Corey and Corey Kill it in “The Lost Boys”

I really like to use Facebook, because apparently, deep inside, I am either a 14 year-old boy or a 47 year-old woman. None the less, I find myself constantly monitoring my newsfeed, mostly to check out what people are experiencing for weather, or if they cooked something, or if they’ve just had enough of something or someone. Because I, as most people, am barraged by an onslaught of people’s chit-chat, I see a lot of vampires. Not literally, but there is a steady, underlying stream of vampire talk linked mostly to the Twilight saga. I don’t think I can say anything about Twilight that hasn’t already been said a million times. Sure, it’s a moving love story that takes vampire lore in an entirely new and sexy direction, but we know that already. Team Jacob versus Team… that other guy… is last year’s meme. Who catches on this team? Who pitches? Does it matter? When it comes right down to it, the answer is no. “No,” because Twilight is dumb. It took something as awesome and evil as vampires and reduced it to a throwaway fad that kids today will be writing about in their space blogs in 15 years with the same sort of nostalgic wistfulness that someone my age might employ when writing about a movie from their own generation. “O,” they’ll begin their future blog, “rmbr wen twilite wuz the bessst thees kidz today dont know wat a vampire moovee is with all the alienz lolz alienz in vampirez mooveez lol.” People need to remember that while vampires can be, and often are, sexy, ultimately they are undead creatures forced to live on the hot, red blood of the living. Sunlight kills the shit out of them. They sleep all day in coffins or upside-down like bats. Most importantly they murder people every night so that they may exist for but another dusk. If a vampire fought a werewolf, the werewolf would be destroyed because vampires are crafty and would just attack them on one of the 27 nights during a moon cycle when they were just regular hunks. Vampirism most certainly does not involve having sex, because a vampire’s erection would be cold and hard like a corpse’s, and to a vampire eating someone out means eating the throat out of their neck.
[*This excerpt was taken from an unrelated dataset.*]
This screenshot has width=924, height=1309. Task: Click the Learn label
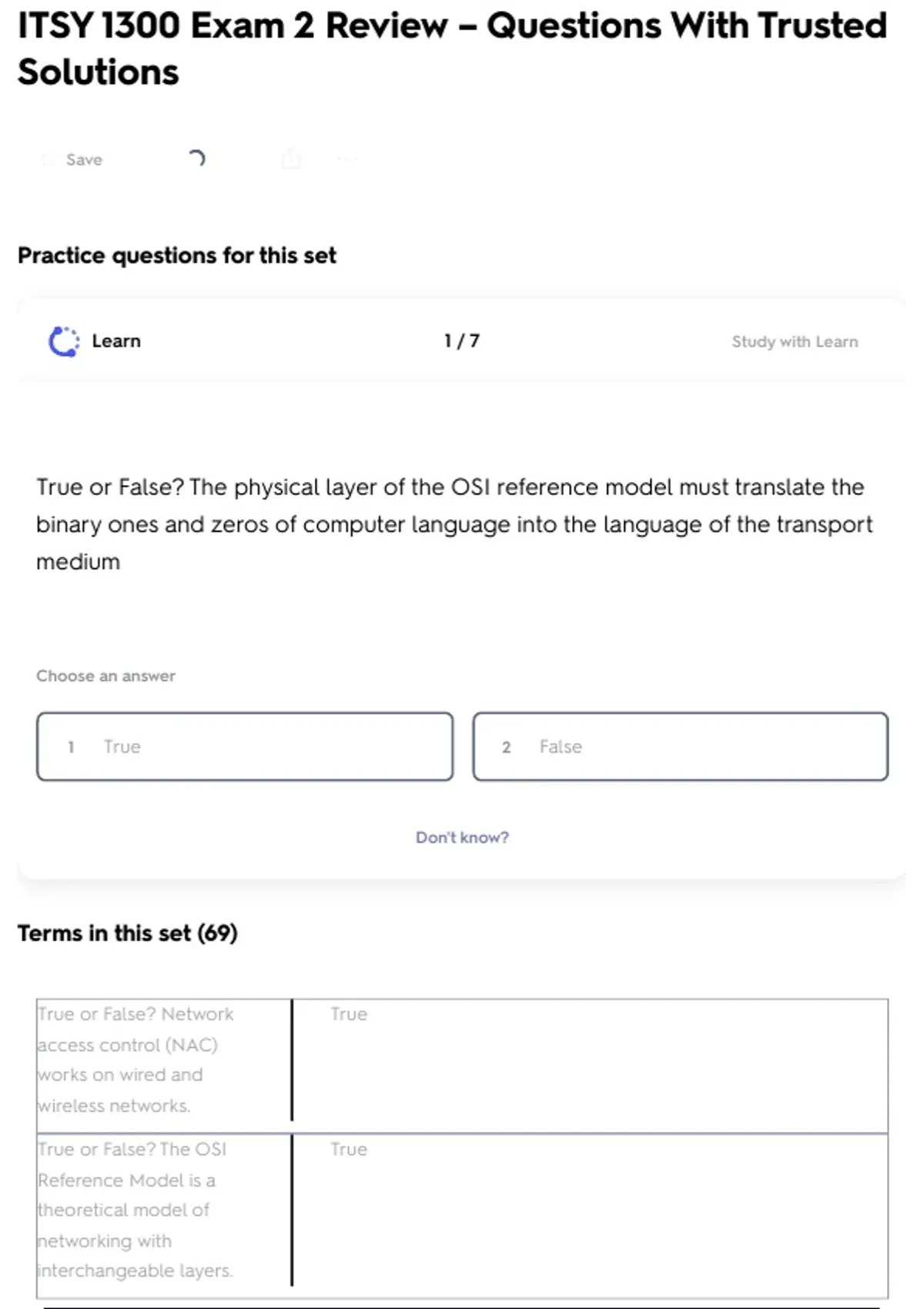116,341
“The Lost Boys” is the 1987 movie about some vampires who live in California (sexy). My wife is from California, and she is pretty sexy, so I haven’t ruled out the possibility that she might be a vampire. Since this is 1987 the vampires have mullets, which should make them less intimidating but their wily undead ways make it work. I have to wonder if they were turned into vampires when they had mullets, or if (in the mythology of The Lost Boys) they’re able to sculpt their hair into any shape they want? There are many ambiguities that are left to the imagination of the viewer. Corey Haim and his mother and older brother move to Santa Clara, CA, from Phoenix because his mom got divorced. The Santa Clara in this movie is exactly how I envisioned California to be: an eclectic mix of punks, hippies, and rockers. The people are strange, when you’re a stranger, and a lot of them have mohawks, which tells you that these people are crazy and not to be messed with. Imagine my disappointment when I actually went to California and I found out that a lifetime of movie watching had lied to me. There were no spontaneous beach bonfires. People weren’t sitting on the curb with their surfboards, smoking cigarettes and listening to music on boomboxes. And most of all, no one was riding dirtbikes and there certainly weren’t any vampires. The California we all know and love from movies and TV just doesn’t exist. Instead it’s just a place like any other, where people drive their Civics to buy stuff at Wal*Mart, or wear jeans in the same way everyone else does instead of shredded with a flannel shirt tied around their waist. I’m pretty good at avoiding reality so instead I choose to believe that somewhere there exists not only a California where people are constantly dancing around beach bonfires, but also a to-scale town for dwarves. Call me a dreamer if you will, but I will continue to dream the dream. A California dream, if you will.

This movie has Corey Haim and Corey Feldman in it, at the same time, so right there you know it’s awesome. In fact, I would say that “The Lost Boys” is Corey Feldman’s finest movie, playing vampire-hunter Edgar Frog. My question is, whatever happened to Alan Frog? He sort of disappeared. A quick IMDB search tells me he most recently teamed up with his old pal Corey (the alive one) and made the second sequel to “The Lost Boys,” “The Lost Boys: The Thirst.” That seems unfortunate, especially since at the end of the original movie there were literally no questions that were left unanswered. None. What’s even more unfortunate is that he was in the first direct-to-video sequel and his scene was deleted. That’s a special feeling of suck right there. Poor guy. All his life, people my age line up at third-rate cons in mid-market cities like Des Moines to get his autograph. “Hey, nice job in that movie 25 years ago. That was really a lot of fun. Well, I’m going to go and get Wil Wheaton’s autograph now. He Twitters a lot. Also he played the most unlikable of all the Star Trek TNG characters but has since enjoyed somewhat of a revival.”